Can you give the entries from the line containing "Viewport: 791px width, 2576px height." through the last line of the entries, both ends included, as a numbered list with blank lines left out?

### TASK MATERIAL

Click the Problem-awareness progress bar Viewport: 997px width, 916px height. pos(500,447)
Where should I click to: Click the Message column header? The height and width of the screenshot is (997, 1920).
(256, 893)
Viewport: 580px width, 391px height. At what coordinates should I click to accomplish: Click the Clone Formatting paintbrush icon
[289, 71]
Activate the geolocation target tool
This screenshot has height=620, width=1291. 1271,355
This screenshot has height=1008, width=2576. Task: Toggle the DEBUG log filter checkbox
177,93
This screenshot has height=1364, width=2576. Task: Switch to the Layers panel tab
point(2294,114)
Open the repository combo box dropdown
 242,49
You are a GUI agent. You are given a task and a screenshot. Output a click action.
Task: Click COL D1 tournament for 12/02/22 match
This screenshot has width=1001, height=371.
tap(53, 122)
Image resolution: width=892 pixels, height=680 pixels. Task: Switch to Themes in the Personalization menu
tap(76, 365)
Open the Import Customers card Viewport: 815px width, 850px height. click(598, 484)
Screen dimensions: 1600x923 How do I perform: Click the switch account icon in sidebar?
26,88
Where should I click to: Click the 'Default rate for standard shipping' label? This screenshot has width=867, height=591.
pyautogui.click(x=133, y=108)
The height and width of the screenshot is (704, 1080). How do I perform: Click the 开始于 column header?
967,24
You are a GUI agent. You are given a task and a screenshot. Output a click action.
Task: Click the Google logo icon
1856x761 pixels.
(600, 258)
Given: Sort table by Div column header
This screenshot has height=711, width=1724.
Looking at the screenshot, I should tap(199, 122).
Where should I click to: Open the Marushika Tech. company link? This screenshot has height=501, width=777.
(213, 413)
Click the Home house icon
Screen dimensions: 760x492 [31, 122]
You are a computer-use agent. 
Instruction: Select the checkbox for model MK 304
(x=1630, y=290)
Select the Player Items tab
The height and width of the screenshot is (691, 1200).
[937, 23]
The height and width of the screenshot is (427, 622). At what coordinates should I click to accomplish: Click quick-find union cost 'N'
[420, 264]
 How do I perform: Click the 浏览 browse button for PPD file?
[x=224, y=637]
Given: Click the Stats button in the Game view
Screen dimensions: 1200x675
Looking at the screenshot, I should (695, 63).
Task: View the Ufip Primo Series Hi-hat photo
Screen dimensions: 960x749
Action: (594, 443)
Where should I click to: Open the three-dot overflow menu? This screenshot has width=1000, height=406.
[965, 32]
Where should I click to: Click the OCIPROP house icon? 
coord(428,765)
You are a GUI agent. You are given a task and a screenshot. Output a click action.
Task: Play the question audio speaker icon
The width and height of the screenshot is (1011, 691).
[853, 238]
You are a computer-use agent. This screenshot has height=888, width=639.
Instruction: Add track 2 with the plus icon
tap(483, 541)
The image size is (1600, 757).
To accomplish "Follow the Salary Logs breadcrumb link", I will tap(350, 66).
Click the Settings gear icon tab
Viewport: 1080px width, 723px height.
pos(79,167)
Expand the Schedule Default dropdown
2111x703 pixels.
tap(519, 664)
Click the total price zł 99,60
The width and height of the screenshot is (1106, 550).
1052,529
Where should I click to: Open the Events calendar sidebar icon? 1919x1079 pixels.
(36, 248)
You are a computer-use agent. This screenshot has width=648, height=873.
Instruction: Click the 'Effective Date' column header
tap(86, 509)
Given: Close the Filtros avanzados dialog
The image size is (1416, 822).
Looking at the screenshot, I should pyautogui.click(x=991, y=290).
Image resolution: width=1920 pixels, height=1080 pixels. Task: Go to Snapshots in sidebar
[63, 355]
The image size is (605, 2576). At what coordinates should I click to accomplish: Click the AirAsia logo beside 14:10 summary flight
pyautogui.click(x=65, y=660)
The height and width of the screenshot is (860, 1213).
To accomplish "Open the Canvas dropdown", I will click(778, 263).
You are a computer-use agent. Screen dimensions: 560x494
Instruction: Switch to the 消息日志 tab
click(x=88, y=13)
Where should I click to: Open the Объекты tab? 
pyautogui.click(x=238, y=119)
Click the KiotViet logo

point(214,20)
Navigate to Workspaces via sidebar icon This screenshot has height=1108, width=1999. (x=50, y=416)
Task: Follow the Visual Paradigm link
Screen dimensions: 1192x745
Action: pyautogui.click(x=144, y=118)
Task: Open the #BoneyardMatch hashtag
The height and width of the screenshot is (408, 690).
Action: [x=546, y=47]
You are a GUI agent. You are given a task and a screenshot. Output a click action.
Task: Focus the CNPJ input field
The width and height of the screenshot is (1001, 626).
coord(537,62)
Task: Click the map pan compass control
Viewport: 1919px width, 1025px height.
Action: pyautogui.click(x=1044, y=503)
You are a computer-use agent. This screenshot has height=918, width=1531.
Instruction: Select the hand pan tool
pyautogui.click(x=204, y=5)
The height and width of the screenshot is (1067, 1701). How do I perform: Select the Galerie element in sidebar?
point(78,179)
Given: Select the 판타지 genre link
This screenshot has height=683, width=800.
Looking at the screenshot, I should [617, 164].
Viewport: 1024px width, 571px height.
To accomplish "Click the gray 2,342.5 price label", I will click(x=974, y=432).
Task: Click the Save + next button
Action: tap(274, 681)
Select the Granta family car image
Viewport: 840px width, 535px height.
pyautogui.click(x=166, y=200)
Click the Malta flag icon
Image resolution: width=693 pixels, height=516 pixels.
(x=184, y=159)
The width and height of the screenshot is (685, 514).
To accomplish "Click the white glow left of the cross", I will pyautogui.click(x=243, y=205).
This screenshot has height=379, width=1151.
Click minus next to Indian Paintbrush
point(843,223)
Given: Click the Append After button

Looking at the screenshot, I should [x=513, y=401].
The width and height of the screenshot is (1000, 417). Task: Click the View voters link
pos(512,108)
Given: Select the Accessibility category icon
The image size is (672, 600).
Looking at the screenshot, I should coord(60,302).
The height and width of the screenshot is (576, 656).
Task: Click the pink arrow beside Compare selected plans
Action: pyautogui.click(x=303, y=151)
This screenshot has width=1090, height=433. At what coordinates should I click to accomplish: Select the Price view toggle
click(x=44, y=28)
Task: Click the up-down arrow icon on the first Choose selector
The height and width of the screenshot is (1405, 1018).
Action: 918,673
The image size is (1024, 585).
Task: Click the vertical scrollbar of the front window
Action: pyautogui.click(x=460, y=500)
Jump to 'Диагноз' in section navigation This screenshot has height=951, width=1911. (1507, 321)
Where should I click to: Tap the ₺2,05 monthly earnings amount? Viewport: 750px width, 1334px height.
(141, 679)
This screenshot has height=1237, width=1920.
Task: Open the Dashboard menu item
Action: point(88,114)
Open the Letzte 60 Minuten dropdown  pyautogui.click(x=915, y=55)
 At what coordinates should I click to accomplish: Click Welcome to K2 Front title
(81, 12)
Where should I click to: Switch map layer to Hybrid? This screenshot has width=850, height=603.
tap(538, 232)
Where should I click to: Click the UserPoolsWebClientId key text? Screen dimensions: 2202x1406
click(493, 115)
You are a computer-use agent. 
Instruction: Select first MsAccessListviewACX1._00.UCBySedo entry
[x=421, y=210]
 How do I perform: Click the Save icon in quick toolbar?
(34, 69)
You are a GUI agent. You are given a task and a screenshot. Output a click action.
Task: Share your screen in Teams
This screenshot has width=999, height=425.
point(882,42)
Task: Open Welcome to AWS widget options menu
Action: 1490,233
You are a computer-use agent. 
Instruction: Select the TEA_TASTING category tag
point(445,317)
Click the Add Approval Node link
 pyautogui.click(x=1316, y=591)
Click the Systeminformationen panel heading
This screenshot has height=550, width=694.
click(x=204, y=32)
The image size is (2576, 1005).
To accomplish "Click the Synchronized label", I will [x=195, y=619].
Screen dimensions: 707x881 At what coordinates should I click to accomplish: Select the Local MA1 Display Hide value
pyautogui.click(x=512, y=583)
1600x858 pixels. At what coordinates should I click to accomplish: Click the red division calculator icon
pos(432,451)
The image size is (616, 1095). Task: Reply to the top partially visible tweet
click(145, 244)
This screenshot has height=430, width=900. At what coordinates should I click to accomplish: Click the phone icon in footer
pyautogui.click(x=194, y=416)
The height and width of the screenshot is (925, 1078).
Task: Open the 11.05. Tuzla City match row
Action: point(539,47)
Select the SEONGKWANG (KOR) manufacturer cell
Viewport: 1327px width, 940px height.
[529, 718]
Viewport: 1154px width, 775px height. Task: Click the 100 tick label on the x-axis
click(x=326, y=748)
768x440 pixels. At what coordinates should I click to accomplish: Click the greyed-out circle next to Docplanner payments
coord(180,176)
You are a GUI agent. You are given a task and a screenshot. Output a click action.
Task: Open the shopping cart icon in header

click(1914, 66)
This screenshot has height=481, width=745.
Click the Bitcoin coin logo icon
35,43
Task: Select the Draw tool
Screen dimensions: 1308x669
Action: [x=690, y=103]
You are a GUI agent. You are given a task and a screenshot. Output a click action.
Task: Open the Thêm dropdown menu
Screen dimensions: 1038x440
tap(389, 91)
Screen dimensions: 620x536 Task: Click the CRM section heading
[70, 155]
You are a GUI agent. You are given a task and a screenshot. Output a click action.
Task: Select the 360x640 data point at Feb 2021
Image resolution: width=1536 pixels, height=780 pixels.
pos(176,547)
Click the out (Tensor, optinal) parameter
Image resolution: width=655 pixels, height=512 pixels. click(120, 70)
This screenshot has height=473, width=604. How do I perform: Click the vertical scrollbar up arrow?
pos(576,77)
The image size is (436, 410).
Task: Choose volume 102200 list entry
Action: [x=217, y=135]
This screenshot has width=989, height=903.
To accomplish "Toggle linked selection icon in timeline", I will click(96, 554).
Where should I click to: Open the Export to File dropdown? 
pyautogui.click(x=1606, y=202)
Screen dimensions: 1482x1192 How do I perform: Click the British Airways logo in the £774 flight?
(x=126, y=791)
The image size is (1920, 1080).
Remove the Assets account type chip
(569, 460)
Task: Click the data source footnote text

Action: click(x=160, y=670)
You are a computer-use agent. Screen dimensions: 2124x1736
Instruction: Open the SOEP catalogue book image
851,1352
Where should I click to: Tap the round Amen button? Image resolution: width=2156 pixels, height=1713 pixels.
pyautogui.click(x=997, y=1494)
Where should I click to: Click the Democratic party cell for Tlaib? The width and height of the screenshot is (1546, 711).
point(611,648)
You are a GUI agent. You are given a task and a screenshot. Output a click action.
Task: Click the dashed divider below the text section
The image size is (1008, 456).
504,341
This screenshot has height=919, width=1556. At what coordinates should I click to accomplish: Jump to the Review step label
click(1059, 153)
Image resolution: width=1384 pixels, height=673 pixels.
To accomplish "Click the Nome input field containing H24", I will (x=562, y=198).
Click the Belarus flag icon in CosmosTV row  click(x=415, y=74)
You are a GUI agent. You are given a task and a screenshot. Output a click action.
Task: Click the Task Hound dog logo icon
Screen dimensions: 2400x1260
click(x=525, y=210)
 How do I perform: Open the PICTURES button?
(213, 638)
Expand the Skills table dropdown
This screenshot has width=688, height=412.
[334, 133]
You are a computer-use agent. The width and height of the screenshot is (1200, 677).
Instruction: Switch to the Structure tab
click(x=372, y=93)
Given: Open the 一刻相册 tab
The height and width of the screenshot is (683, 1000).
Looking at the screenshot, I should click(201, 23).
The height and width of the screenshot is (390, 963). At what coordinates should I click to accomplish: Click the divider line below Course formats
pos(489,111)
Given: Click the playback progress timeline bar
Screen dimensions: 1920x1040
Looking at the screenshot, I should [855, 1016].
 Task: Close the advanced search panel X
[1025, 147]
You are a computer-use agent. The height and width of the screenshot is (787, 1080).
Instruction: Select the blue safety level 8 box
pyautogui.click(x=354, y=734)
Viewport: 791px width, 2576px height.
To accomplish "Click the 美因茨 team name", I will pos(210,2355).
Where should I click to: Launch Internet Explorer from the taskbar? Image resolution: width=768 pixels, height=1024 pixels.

######

=== WRITTEN REPLY ===
1. Viewport: 791px width, 2576px height.
2. To accomplish "Click the 美因茨 team name", I will pos(210,2355).
3. Where should I click to: Launch Internet Explorer from the taskbar? Image resolution: width=768 pixels, height=1024 pixels.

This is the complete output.